_EXERCISE DESCRIPTION_
Copy the lines of the material below verbatim, starting at the line that contains "Given: Open the 'Open to' options button" and ending at the line that contains "This screenshot has height=314, width=1568.".

Records from a collection
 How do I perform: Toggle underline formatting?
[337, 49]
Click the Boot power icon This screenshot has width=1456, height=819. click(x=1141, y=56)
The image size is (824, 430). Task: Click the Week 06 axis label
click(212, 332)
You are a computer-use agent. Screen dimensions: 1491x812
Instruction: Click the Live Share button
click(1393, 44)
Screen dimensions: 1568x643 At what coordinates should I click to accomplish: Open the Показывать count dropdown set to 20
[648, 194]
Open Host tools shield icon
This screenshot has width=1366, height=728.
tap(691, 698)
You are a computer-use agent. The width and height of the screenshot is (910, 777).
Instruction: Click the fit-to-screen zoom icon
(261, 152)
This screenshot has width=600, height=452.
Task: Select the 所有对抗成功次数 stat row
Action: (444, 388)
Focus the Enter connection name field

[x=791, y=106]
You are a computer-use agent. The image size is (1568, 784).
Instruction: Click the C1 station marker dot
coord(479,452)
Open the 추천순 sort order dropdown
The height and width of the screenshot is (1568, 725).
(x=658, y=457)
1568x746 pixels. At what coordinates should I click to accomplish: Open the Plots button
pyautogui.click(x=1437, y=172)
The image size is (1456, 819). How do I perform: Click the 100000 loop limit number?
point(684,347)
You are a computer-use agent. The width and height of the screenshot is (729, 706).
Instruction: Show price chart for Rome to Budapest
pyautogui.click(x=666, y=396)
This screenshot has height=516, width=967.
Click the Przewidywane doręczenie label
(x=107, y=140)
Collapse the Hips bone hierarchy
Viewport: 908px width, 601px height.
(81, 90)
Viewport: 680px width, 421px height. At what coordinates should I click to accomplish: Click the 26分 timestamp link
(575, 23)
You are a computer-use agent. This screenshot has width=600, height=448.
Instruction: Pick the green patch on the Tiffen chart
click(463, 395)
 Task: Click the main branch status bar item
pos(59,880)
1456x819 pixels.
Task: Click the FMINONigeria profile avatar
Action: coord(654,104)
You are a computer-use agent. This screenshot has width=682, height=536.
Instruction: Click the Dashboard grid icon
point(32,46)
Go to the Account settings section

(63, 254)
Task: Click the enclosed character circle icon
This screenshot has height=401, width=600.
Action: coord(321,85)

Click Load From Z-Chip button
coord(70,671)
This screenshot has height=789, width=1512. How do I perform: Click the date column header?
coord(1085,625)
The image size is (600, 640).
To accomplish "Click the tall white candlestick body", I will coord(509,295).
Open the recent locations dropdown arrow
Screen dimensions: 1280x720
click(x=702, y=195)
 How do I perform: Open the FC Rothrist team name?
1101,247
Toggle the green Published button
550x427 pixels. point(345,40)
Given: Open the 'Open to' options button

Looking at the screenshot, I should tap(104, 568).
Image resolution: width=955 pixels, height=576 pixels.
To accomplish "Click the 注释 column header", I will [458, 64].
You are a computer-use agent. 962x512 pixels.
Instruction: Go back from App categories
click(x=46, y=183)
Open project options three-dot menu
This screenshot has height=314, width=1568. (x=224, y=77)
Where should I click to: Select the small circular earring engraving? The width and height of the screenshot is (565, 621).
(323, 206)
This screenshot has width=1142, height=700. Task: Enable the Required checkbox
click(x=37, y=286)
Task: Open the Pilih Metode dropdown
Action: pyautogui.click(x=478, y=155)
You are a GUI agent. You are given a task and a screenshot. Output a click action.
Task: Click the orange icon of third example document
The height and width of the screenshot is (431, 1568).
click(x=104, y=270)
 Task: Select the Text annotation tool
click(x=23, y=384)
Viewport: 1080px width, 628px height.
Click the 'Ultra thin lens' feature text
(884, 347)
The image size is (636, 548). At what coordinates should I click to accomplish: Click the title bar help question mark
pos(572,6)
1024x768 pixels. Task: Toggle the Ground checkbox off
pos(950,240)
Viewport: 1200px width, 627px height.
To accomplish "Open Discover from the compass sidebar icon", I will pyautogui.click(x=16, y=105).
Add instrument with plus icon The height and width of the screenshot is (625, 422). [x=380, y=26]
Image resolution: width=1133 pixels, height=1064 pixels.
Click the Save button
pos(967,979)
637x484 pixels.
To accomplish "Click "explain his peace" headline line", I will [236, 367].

_SOLUTION FOR THIS EXERCISE_
Given: Open the 'Open to' options button

Looking at the screenshot, I should tap(104, 568).
Image resolution: width=955 pixels, height=576 pixels.
To accomplish "Click the 注释 column header", I will [458, 64].
You are a computer-use agent. 962x512 pixels.
Instruction: Go back from App categories
click(x=46, y=183)
Open project options three-dot menu
This screenshot has height=314, width=1568. (x=224, y=77)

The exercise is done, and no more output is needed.